Coppola se esfuerza por inscribir el film definitivamente en el género musical, respetando las convenciones de éste y ratificando los deícticos que incluyó a lo largo de los 129 minutos del relato: aperturas y cierres de iris, transiciones de barridos entre planos y miradas a cámara, es decir, fuertes marcas de enunciación típicas del género.
Asimismo, hay algunas escenas que resultan interesantes de desarrollar para vincular la instancia narrativa con el espacio y el valor de lo sonoro, todo siempre leído en clave de los musicales de Hollywood.
Hacia el final del film, la escena de Dixie junto con el cartel cinematográfico que lo lleva a la fama, lo vemos mirando fuera de campo hacia donde Vera había partido y unos segundos después se oyen los aplausos que darán lugar al gran cierre musical. Luego de una serie de planos de los bailarines en escena, un travelling por corte directo nos sitúa en la falsa comisaría donde se entregará el personaje de Owney Madden. Allí notamos como la música sigue sonando e incluso se dejan ver dentro de cuadro los bailarines que creíamos sobre un escenario, es decir, sobre un espacio otro, que nada tiene que ver con la comisaría.

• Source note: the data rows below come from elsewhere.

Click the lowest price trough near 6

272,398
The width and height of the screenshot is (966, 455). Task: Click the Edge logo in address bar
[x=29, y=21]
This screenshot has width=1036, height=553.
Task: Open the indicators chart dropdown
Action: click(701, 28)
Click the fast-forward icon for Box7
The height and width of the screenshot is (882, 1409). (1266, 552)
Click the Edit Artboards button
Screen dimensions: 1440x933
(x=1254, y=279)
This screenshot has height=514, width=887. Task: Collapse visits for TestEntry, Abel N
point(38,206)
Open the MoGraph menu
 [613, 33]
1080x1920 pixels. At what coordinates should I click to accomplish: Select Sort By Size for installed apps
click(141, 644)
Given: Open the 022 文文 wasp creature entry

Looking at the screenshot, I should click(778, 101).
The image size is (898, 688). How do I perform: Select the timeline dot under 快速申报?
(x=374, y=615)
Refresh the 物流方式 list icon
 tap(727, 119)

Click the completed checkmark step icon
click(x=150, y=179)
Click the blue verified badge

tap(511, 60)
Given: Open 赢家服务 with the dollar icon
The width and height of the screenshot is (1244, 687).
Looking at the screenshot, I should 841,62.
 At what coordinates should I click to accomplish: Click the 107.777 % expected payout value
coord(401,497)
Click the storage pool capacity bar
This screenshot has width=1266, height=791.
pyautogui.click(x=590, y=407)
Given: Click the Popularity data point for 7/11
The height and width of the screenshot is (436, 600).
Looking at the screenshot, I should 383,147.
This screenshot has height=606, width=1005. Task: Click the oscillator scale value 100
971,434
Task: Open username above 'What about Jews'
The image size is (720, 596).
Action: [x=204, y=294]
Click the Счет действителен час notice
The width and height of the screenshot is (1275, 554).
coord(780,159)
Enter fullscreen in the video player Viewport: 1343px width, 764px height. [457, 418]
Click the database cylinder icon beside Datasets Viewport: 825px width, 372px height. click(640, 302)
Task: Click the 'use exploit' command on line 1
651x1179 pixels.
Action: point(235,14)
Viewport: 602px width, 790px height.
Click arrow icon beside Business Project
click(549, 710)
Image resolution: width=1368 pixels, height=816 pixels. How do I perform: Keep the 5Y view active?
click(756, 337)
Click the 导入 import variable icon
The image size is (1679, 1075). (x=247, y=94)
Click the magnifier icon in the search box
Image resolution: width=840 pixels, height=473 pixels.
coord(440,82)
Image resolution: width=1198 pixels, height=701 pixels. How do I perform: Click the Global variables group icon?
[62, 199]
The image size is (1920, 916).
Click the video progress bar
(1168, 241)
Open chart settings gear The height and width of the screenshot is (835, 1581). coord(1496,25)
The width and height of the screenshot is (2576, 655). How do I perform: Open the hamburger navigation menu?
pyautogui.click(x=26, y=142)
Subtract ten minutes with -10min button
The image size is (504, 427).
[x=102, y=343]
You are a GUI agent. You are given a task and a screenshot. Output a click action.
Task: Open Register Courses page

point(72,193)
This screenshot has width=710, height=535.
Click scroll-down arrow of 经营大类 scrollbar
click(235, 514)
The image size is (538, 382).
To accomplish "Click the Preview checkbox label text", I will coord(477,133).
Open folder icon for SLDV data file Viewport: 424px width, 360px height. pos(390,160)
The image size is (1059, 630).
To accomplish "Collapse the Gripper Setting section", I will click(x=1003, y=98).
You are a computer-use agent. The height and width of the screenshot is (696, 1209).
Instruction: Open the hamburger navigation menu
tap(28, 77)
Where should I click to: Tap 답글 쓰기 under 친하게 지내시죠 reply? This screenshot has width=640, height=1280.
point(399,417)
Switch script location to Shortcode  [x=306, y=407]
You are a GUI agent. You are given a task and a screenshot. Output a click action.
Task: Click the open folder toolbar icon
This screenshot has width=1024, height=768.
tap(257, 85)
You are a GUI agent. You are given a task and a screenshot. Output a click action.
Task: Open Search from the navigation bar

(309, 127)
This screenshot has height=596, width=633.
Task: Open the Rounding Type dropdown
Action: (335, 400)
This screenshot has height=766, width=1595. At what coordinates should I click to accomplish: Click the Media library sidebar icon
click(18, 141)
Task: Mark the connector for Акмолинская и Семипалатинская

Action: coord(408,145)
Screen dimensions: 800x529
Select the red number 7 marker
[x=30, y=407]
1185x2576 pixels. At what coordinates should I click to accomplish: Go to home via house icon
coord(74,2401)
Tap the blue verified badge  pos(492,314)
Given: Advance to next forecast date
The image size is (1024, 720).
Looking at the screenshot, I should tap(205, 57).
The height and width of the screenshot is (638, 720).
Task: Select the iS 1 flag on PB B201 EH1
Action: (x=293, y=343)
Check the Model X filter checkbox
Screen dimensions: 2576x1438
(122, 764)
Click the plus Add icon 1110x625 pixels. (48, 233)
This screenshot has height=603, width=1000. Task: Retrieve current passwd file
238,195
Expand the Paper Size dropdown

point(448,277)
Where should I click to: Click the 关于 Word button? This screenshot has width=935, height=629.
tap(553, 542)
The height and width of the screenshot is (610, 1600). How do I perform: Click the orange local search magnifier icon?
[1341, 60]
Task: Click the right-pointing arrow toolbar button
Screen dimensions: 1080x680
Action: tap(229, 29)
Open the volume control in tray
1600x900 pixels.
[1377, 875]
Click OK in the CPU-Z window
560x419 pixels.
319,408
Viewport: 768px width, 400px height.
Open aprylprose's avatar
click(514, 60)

Coppola juega con planos de un público que aplaude cada vez con mayor énfasis, pero no siempre como respuesta a los bailarines en escena. Cabe preguntarse ¿Qué aplaude ese público, el cierre de la(s) historia(s), el final “feliz” del film y su consecuente cosmos organizador, o efectivamente a los bailarines que continúan bailando en The Cotton Club?
Estos interrogantes se responden por el verosímil genérico: a lo largo de la historia del género musical, vimos como las convenciones de éste se fueron estableciendo de manera progresiva. Los escenarios consistían en locaciones extremadamente artificiales e inconcebibles para el típico teatro en el que se daban los espectáculos de cada historia, como sostuvo alguna vez M. Chion “super-escena cósmica, indefinidamente abierta”. Resultan elocuentes las coreografías de Babsy Berkeley como, por ejemplo, Footlight parade (1933) de Lloyd Bacon donde uno de los números (¡del teatro!) albergaba selva, cascadas, lagos y cerca de cincuenta bailarinas; al finalizar el acto, el público aplaudía lo que acababa de ver sentado en la butaca del teatro.
Más atinado aún, resulta el último número de The Band Wagon (1953) de Vincente Minelli. Cerca del final del film, en el espectáculo de Tony Hunter (interpretado por Fred Astaire) como detective, se recorren infinidad de sitios con total naturalidad hasta que un telón se cierra y, en el plano siguiente, vemos al público aplaudiendo y a la orquesta que tocó durante toda la secuencia. Mismos orquesta, público y telón, que vimos antes de que el musical comience.
Con estos ejemplos queremos decir que el género responde a un verosímil particular y el espectador acepta estas convenciones. Al igual que los ejemplos dados, Cotton Club no es la excepción, ya que el trabajo del espacio coincide con el género en el que se inscribe. En suma, un film de tipo clásico, que posee un relato no focalizado y una cronología lineal, sin grandes complicaciones de temporalidad.
Los elementos sonoros extradiegéticos de los que hablamos, refuerzan las situaciones dramáticas y a veces son incluidos en la diégesis casi como por arte de magia; además, consideramos que, las marcas o huellas de autor también responden a convenciones genéricas.
Luego de 40 años, ¿Porqué no darle una oportunidad a Coppola y a la olvidada The Cotton Club?.